Iris Berben and Thomas Thieme are actors who have never shied away from difficult subjects. But both had respect for this reading, also because the response to it is unpredictable. Real letters, not fiction. Even if the author Alexander Pfeuffer contributes interim texts, they remain real fates. Months in advance, a small team gathered around the two actors to consider what this evening at the theater could look like. An evening that Iris Berben describes as an “uncertain journey”. The man who sat next to her on stage gave her security: “Thomas Thieme is such a great man by my side. I love him. We have done so many different readings together, we enjoyed working together refer to my boyfriend and I’m really, really careful with that word. Thomas knows that.” And he is happy to return the compliment: “Of course I’m looking forward to it. Not about what happened back then. But I’m looking forward to the opportunity to read these excavated texts with my great colleague. It’s not a play, as you know it knows. They’re real letters and they’re just so powerful, so emotional.”

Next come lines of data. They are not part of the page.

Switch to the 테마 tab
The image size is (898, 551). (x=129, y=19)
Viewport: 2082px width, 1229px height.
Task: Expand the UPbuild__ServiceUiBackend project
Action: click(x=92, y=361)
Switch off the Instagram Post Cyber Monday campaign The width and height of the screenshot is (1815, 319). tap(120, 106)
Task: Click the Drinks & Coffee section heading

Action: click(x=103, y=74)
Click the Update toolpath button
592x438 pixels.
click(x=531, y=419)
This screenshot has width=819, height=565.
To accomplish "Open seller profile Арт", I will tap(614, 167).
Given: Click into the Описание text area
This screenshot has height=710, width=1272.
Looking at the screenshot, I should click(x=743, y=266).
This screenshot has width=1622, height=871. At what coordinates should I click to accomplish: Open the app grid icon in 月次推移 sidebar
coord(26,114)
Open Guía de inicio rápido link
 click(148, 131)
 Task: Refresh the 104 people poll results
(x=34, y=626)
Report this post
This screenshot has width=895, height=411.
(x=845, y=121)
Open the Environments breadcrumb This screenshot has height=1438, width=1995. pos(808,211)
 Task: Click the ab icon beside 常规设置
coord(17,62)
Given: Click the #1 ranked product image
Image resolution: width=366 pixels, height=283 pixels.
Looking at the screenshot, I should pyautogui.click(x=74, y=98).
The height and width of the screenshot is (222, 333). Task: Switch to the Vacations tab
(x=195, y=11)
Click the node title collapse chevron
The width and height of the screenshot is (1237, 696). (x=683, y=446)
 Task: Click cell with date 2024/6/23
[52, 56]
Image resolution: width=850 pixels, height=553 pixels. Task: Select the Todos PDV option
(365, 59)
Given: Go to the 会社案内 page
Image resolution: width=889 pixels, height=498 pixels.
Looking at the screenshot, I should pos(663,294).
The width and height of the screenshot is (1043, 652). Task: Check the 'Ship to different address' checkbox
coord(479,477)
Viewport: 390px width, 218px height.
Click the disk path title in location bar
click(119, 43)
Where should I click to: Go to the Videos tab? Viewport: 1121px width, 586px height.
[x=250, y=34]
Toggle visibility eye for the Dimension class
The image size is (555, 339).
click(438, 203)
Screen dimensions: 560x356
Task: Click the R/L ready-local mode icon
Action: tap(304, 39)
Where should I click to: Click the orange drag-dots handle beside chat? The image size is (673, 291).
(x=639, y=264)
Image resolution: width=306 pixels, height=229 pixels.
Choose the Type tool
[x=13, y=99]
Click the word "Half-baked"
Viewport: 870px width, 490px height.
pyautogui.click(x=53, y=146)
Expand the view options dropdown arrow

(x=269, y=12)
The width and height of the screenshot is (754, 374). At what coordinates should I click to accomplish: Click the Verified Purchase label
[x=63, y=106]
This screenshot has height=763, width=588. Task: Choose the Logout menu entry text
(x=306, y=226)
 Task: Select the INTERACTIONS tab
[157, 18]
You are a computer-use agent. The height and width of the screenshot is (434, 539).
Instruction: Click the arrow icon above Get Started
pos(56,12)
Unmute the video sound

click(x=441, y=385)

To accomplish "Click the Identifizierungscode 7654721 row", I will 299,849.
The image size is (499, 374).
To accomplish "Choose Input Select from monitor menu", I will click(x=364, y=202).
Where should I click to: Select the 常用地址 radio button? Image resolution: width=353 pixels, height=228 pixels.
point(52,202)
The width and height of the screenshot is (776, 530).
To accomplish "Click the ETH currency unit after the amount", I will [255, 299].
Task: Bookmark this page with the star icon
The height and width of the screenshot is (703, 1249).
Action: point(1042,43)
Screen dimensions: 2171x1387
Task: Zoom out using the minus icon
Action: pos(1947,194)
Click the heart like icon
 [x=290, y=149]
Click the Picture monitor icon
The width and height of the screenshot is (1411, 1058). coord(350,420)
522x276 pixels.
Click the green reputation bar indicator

For decades, letters from Jews to the Pope were sealed before Pope Francis opened the archives for research. An “Eldorado” for scientists like Professor Wolf from Münster. Critics of the Curia believe the move is an attempt by the church to clear itself of guilt. To prove that help was given back then. After all, bit by bit more and more will come to the public. And then? When suspicion becomes certain, what then?

Iris Berben: “I’ve been able to get to know extremely clever representatives of the Catholic Church and I think it’s the same in the Church as everywhere in our society: There are open-minded people who stand up and also have arguments. For and against. And there are People who don’t want to get out of a comfort zone and who don’t want to turn this discussion into a discussion. I can imagine that both representatives are present in this church. To what extent they then comment publicly on this question, that’s of course entirely possible don’t say it. Ignoring is also something the Catholic Church is really good at. I’m really excited. I’m excited, will an evening like this do something, will it initiate something, possibly in a good direction. It will be for all conservatives, like when Hochhuth went out with his deputy, there will still be an outcry, and then there will be a few people who might say it i It’s good when we try to recognize things with the greatest meticulousness.”

5 of 15,000 letters gave Alexander Pfeuffer’s play its name: “Five Substitutes”. The proximity to Hochhuth’s drama is certainly no coincidence. “Save us! Have pity!” are the last words of two letters and the last words that Iris Berben and Thomas Thieme read. After that it’s so quiet in the “Berliner Ensemble” that you could have heard the proverbial needle drop before applause breaks out. An impressive and at the same time depressing evening in every respect in the “Berliner Ensemble”.